START ARTICLE

High school physics textbooks: conceptual, honors, AP-B, AP-C
COMPILATION. High school physics textbooks: conceptual, honors, AP-B, AP-C
Date: Fri, 28 Sep 2007
From: Rob Lee
Subject: Textbook adoption
I know this has been on the list before, but it has been a while and new editions and changes happen all the time. Does anyone on this list have a recommendation for either a chemistry or physics text?
******************************************************************************
Date: Fri, 28 Sep 2007
From: Park, Nicholas
For a book that students can read, choose Hewitt's Conceptual Physics. I use this in "regular" physics, and have them do the reading *after* we have had our post-lab discussion and developed the models, as reinforcement, and have them write chapter summaries. I and the students both find this a valuable exercise.
For a book that more closely matches the modeling approach, and contains many good deployment problems, choose Glencoe's Physics: Principles and Problems. I use this in honors, having them write summaries as described above, and also using the problems instead of handing out worksheets in many instances.
Many people argue that it is better not to use a textbook, but I feel that students need to learn how to read about science, for the sake of success in future courses.
******************************************************************************
Date: Sun, 30 Sep 2007
From: Jane Jackson
A 2nd edition of Robert Karplus' textbook for nonscience college students, "INTRODUCTORY PHYSICS: A MODEL APPROACH", was published a few years ago. The editor is Dr. Fernand Brunschwig, a physics professor at Empire State College in New York. Robert Karplus, the inventor of the learning cycle, was Fernand's graduate advisor at UC-Berkeley from 1968-'72. Fernand assisted Dr. Karplus when he used that textbook in his course.
Karplus discusses energy, light, and waves before Newtonian mechanics.
I find it a delightful book, broad in scope and relevant to the daily life of everyone. It's an attractive alternative to Hewitt.
I wrote Fernand and asked him if he thinks the Karplus textbook is suitable for high school students. He replied, "I'd say the level of the abstractness of the arguments changes very substantially from Part 1 through Part 4. The actual level of the words and language is, I think, pretty much the same throughout - that's the genius of Karplus - so high school juniors probably could cope with at least some of it, and maybe a lot of it. Freshmen would have more difficulty, though I would be optimistic about Part 1, even for freshmen."
You know that the modeling cycle builds upon Karplus' learning cycle. Karplus explicitly discusses models, modeling, systems, and more – unlike other authors of physics textbooks for non-science majors. So this may make it easier to incorporate elements of Modeling Instruction into 1-semester college courses.
******************************************************************************
Date: Fri, 5 Oct 2007
From: Nick Cabot (originally posted Nov. 2006)
Kinetic Books (http://www.kineticbooks.com/) has three excellent electronic textbooks: a calculus-based text, an algebra-based text, and a conceptual text. The language of the texts is modern, engaging, and age-appropriate; there are hundreds of embedded simulations that do a good job of illustrating the underlying concepts and many of them can be manipulated by
the student to reveal the relationships between the variables; the problem sets are content-rich and quite extensive; and even though the texts are comprehensive they don't weigh but a few grams. There are several purchasing options but, in general, the texts are less expensive than
hardbound versions.

END ARTICLE
START SOURCE DATA

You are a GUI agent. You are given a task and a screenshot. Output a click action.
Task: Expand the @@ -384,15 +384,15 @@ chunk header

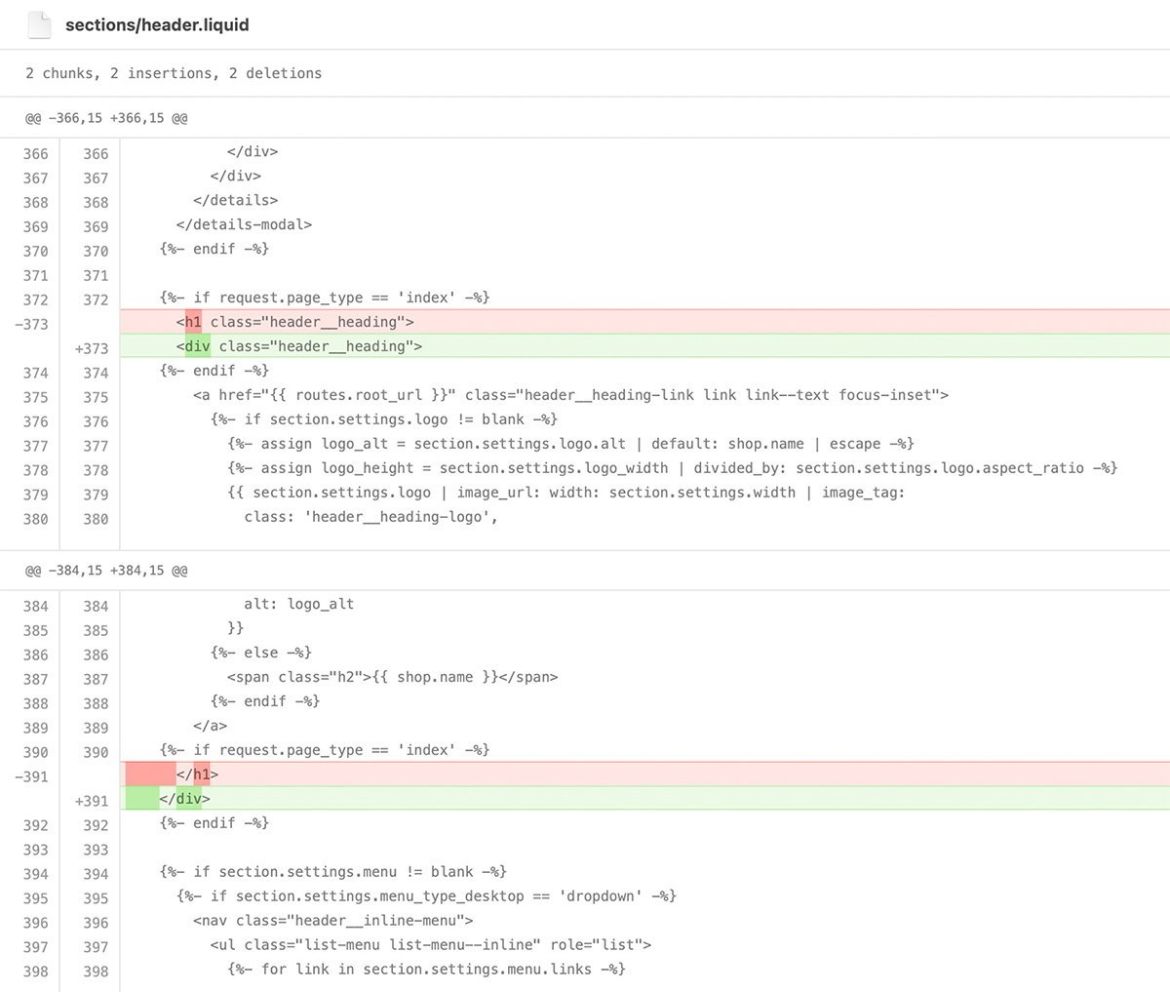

END SOURCE DATA

### WHAT TO WORK ON:
Answer from the physics textbook compilation above:
1. Which book does Nicholas Park use in honors?
2. Who edited the 2nd edition of the Karplus textbook?
3. How many electronic textbooks does Nick Cabot say Kinetic Books has?

### SOLUTION TO THIS EXERCISE:
1. Glencoe's Physics: Principles and Problems
2. Dr. Fernand Brunschwig
3. Three